Records contained in a dataset
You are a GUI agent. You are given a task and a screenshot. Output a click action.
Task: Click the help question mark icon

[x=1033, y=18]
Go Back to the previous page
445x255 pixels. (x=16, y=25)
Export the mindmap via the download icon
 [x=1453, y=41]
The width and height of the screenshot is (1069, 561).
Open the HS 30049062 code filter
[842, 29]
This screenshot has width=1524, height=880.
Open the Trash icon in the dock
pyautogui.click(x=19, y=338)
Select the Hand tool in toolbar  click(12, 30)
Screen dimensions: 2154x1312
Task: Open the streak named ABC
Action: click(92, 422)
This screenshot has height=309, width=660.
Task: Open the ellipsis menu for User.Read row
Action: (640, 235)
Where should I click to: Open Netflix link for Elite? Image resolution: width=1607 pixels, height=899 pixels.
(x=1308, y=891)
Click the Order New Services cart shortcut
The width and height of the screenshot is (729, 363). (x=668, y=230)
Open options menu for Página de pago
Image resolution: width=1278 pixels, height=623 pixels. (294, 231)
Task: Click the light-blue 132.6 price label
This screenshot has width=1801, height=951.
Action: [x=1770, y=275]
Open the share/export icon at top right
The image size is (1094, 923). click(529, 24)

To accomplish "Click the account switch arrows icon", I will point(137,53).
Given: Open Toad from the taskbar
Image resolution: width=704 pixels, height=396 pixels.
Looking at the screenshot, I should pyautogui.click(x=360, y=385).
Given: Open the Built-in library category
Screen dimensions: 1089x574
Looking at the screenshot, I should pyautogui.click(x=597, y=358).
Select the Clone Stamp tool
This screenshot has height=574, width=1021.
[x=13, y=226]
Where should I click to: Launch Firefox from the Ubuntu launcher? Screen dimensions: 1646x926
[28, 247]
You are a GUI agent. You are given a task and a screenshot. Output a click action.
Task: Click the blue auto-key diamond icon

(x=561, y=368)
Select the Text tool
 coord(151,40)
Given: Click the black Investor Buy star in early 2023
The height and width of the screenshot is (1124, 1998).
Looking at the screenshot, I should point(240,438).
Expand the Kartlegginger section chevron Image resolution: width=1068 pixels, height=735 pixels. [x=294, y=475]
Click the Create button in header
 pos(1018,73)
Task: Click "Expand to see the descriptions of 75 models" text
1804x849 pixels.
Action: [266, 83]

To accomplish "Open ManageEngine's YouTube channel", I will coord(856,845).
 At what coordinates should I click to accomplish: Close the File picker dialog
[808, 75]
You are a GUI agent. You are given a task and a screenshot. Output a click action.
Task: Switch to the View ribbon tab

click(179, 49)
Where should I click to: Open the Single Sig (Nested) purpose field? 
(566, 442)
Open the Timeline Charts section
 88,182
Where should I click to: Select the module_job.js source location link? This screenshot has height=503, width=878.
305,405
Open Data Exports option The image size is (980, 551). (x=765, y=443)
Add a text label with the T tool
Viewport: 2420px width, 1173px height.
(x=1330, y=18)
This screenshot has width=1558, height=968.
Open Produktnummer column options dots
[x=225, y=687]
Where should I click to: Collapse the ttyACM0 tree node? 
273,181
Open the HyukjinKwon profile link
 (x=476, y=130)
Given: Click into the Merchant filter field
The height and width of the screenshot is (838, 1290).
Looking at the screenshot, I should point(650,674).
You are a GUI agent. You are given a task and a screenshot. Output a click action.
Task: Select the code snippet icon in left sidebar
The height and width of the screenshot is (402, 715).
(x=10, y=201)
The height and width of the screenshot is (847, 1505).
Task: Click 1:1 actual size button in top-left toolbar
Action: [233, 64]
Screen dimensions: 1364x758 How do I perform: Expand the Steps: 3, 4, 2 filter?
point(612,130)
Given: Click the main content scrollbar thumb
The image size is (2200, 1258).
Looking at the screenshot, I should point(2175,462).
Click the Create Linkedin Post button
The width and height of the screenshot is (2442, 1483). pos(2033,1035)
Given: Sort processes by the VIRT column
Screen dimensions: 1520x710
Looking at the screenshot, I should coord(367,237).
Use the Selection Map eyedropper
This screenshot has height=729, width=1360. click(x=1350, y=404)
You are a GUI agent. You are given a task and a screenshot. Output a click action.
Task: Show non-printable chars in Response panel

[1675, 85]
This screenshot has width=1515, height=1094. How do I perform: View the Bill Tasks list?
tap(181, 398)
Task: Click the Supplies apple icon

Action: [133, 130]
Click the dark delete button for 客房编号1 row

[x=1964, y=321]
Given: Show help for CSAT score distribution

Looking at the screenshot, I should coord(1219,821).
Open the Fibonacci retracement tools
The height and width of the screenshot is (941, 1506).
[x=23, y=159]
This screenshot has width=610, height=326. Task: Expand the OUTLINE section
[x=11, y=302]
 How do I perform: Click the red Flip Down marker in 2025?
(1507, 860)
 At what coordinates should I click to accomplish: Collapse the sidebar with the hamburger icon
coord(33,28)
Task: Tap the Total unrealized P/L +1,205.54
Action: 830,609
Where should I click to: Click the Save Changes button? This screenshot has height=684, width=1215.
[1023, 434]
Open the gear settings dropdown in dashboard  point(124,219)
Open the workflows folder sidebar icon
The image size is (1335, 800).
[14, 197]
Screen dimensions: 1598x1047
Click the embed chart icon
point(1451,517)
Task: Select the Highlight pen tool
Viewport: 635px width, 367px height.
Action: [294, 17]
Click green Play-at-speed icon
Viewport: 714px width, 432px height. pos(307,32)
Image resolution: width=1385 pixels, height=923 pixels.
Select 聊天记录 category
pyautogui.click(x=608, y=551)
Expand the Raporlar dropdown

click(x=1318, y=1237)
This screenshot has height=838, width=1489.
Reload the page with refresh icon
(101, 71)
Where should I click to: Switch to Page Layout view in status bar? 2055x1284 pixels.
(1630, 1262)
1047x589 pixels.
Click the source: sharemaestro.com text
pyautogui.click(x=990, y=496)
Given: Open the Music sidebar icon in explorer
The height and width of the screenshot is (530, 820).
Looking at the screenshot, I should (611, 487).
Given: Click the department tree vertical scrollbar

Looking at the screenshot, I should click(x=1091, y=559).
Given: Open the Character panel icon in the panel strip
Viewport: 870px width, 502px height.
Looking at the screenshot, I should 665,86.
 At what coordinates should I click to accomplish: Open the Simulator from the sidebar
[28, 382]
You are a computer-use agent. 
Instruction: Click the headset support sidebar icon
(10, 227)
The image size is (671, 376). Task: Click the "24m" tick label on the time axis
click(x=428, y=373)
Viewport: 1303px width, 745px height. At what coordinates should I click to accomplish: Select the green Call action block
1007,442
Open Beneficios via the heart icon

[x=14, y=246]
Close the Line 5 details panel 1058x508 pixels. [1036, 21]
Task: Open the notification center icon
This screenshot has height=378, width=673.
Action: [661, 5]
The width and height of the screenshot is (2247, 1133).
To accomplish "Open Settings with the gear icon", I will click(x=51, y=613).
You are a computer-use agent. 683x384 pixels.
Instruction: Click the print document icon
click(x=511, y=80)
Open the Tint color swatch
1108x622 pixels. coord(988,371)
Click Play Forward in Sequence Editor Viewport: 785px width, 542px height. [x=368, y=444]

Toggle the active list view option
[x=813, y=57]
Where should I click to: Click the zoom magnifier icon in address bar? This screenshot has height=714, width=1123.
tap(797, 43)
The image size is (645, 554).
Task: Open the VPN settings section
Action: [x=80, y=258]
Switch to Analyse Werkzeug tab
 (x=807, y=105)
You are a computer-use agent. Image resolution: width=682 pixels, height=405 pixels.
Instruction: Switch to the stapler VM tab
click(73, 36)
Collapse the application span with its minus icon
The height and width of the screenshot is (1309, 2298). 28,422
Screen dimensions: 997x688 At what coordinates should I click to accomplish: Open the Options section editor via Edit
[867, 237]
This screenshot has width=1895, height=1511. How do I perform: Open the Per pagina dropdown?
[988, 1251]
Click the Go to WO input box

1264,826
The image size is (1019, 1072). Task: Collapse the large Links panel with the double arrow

PROBLEM DESCRIPTION
Wherever the word "will" turns up in a line of the entries above, copy that line.

TASK SOLUTION
To accomplish "Click the account switch arrows icon", I will point(137,53).
To accomplish "Open ManageEngine's YouTube channel", I will coord(856,845).
To accomplish "Open Settings with the gear icon", I will click(x=51, y=613).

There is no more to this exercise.